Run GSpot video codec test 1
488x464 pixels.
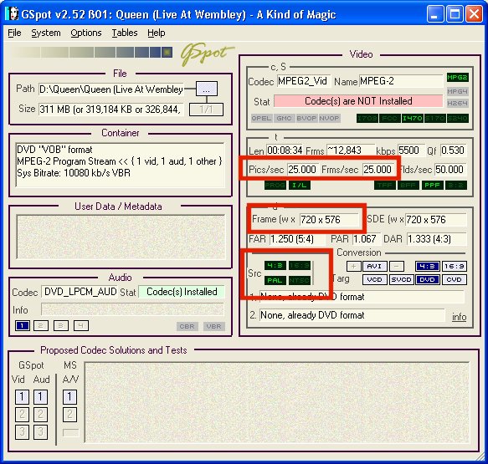pyautogui.click(x=22, y=397)
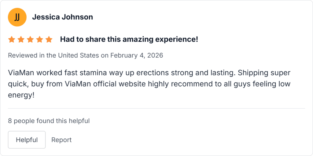Click the first rating star
The height and width of the screenshot is (156, 313).
[12, 39]
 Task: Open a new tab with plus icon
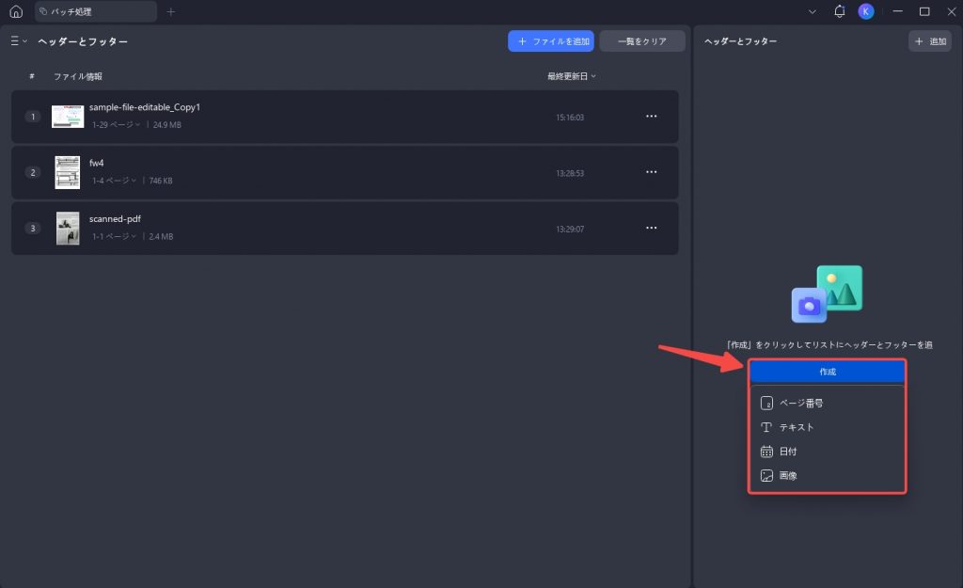171,11
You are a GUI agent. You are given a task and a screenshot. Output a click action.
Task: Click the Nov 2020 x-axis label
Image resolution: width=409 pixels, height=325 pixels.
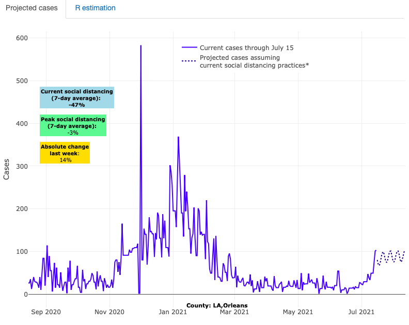[x=109, y=312]
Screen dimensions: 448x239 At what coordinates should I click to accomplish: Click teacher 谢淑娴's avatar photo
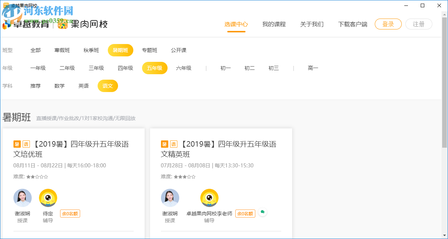coord(23,198)
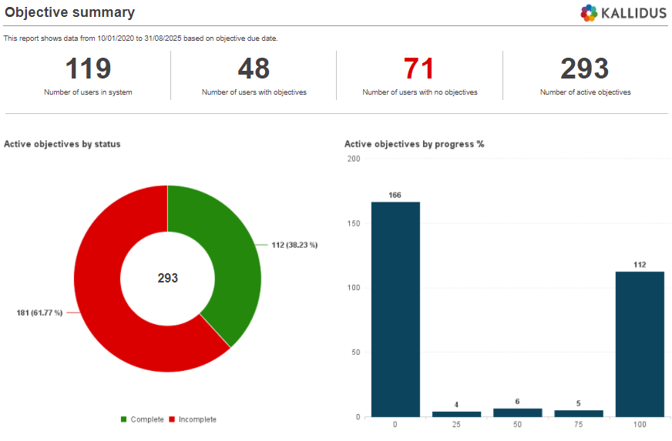Click the 293 active objectives figure
Viewport: 672px width, 441px height.
pyautogui.click(x=585, y=69)
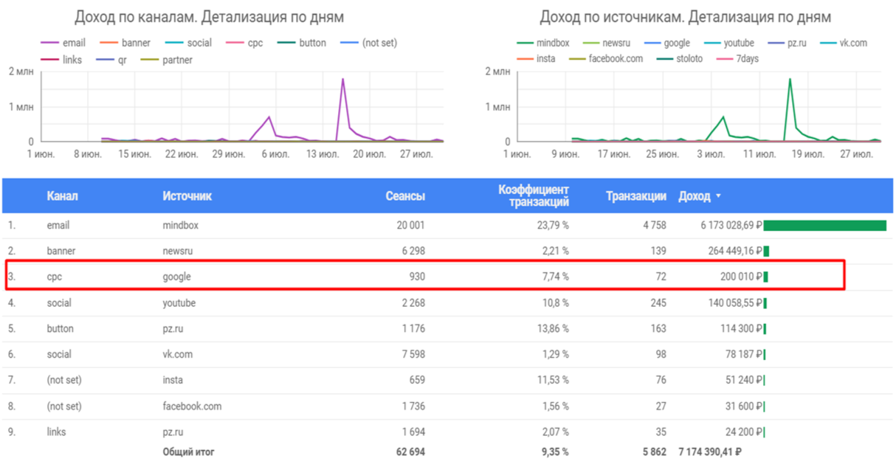Click the sort arrow beside Доход header
Viewport: 896px width, 467px height.
(718, 197)
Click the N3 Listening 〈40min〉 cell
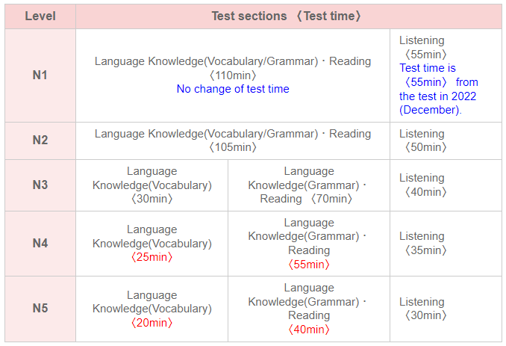The height and width of the screenshot is (346, 506). (x=422, y=185)
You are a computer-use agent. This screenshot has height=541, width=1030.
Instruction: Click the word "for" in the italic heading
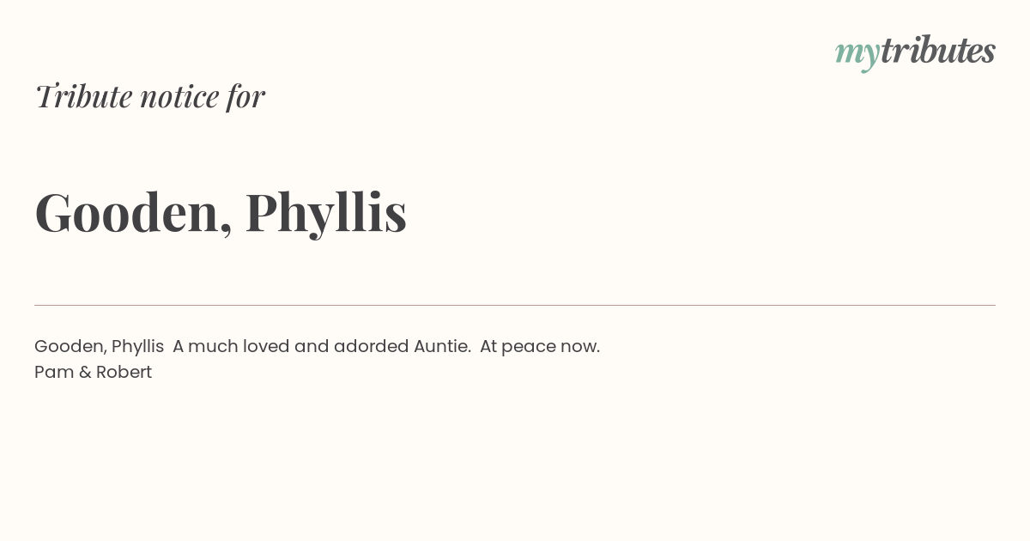[x=245, y=97]
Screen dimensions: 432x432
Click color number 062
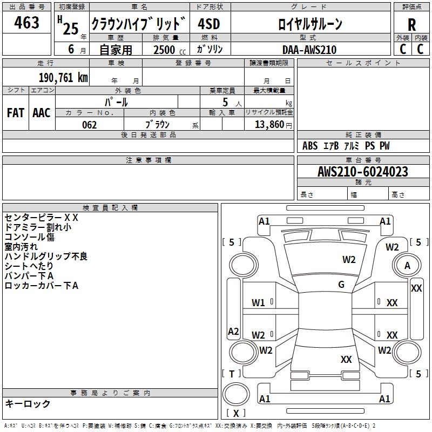pyautogui.click(x=89, y=125)
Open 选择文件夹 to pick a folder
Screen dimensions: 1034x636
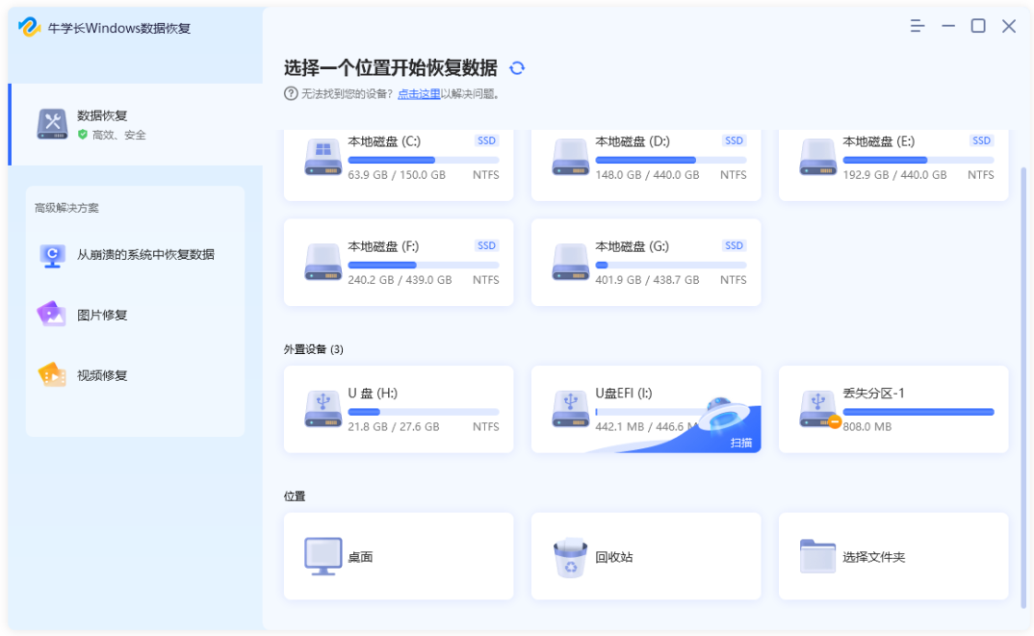(x=892, y=556)
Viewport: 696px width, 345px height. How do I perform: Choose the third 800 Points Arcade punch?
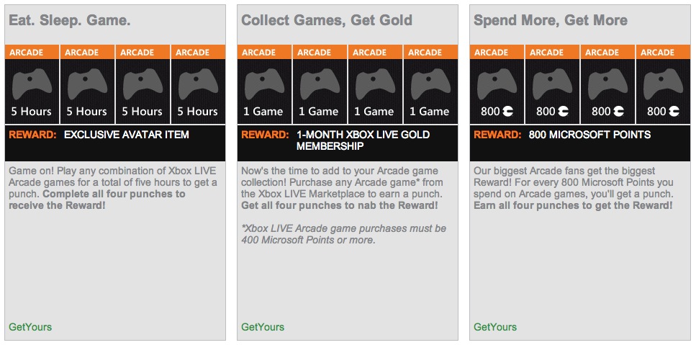607,84
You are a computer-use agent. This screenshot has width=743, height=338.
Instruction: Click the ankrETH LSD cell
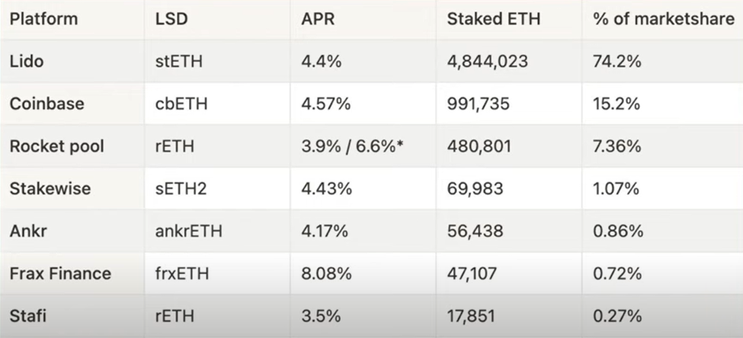point(187,230)
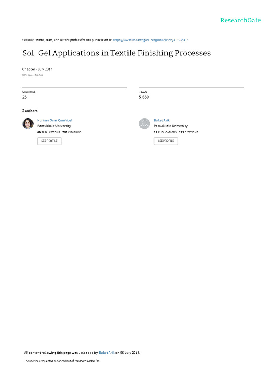This screenshot has height=371, width=278.
Task: Click 761 CITATIONS under first author
Action: click(72, 132)
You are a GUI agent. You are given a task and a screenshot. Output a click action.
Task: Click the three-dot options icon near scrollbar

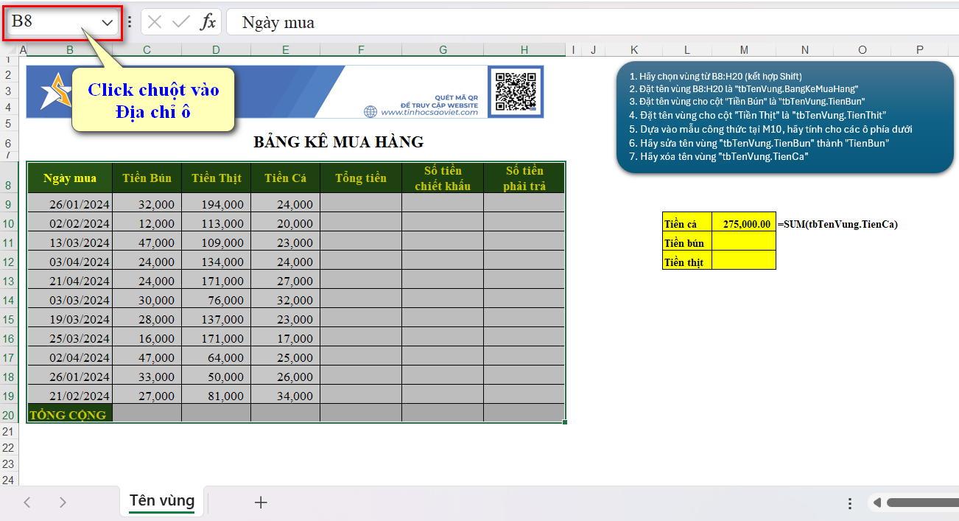pos(850,503)
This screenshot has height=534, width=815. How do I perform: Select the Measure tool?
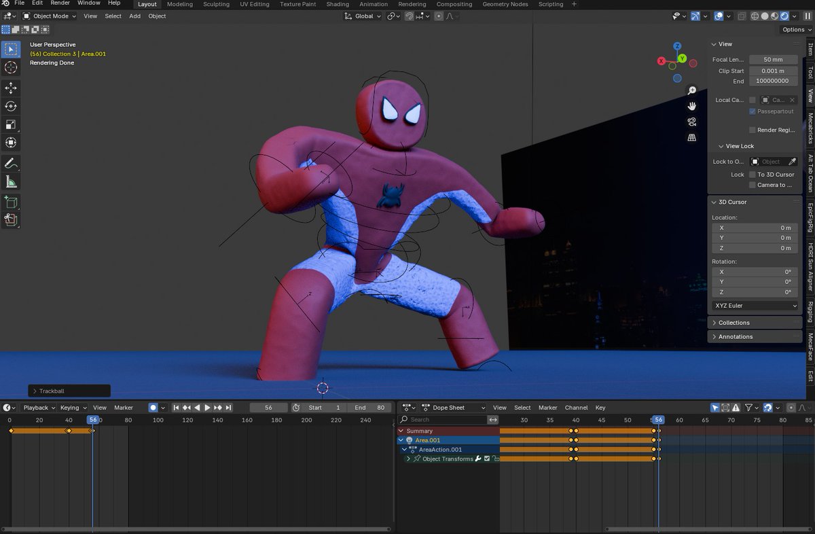tap(11, 181)
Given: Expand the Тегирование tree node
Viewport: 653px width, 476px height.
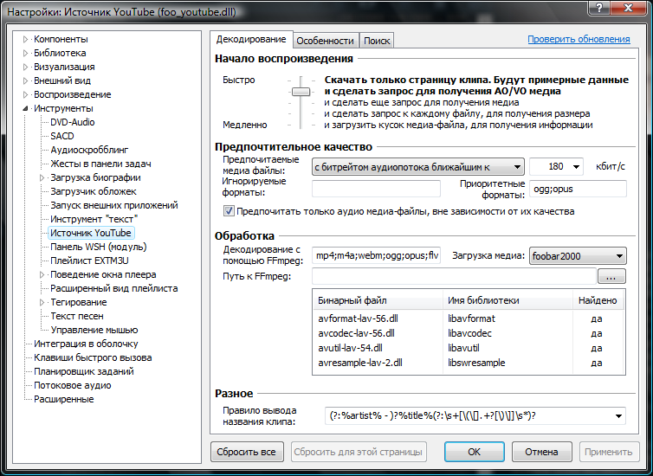Looking at the screenshot, I should [42, 302].
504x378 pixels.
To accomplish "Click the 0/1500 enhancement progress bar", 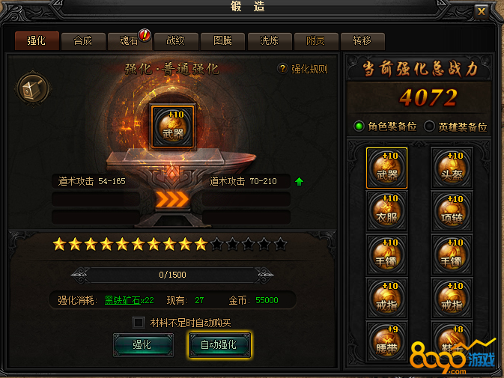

####################

◆ **What you need to do**: Whenever images occur above, omit them and retype each line exactly as it stands.

◆ **Exercise result**:
Run GSpot video codec test 1
488x464 pixels.
pyautogui.click(x=22, y=397)
Click the first rating star
The height and width of the screenshot is (156, 313).
[12, 39]
 Task: Open a new tab with plus icon
171,11
You are a GUI agent. You are given a task and a screenshot. Output a click action.
Task: Click the Nov 2020 x-axis label
Image resolution: width=409 pixels, height=325 pixels.
[x=109, y=312]
Screen dimensions: 448x239 At what coordinates should I click to accomplish: Click teacher 谢淑娴's avatar photo
coord(23,198)
Click the 293 active objectives figure
Viewport: 672px width, 441px height.
pyautogui.click(x=585, y=69)
Click the sort arrow beside Доход header
Viewport: 896px width, 467px height.
(718, 197)
Click the N3 Listening 〈40min〉 cell
The height and width of the screenshot is (346, 506). (x=422, y=185)
You are a computer-use agent. This screenshot has height=541, width=1030.
Instruction: Click the word "for" in the italic heading
[x=245, y=97]
Screen dimensions: 432x432
Click color number 062
pyautogui.click(x=89, y=125)
Open 选择文件夹 to pick a folder
Screen dimensions: 1034x636
(x=892, y=556)
Viewport: 696px width, 345px height. How do I perform: Choose the third 800 Points Arcade punch?
607,84
You are a computer-use agent. This screenshot has width=743, height=338.
Instruction: Click the ankrETH LSD cell
point(187,230)
This screenshot has height=371, width=278.
Task: Click 761 CITATIONS under first author
Action: click(72, 132)
You are a GUI agent. You are given a task and a screenshot. Output a click action.
Task: Click the three-dot options icon near scrollbar

pos(850,503)
This screenshot has height=534, width=815. How do I perform: Select the Measure tool?
tap(11, 181)
Given: Expand the Тегирование tree node
Viewport: 653px width, 476px height.
Looking at the screenshot, I should [42, 302].
504x378 pixels.
To accomplish "Click the 0/1500 enhancement progress bar", 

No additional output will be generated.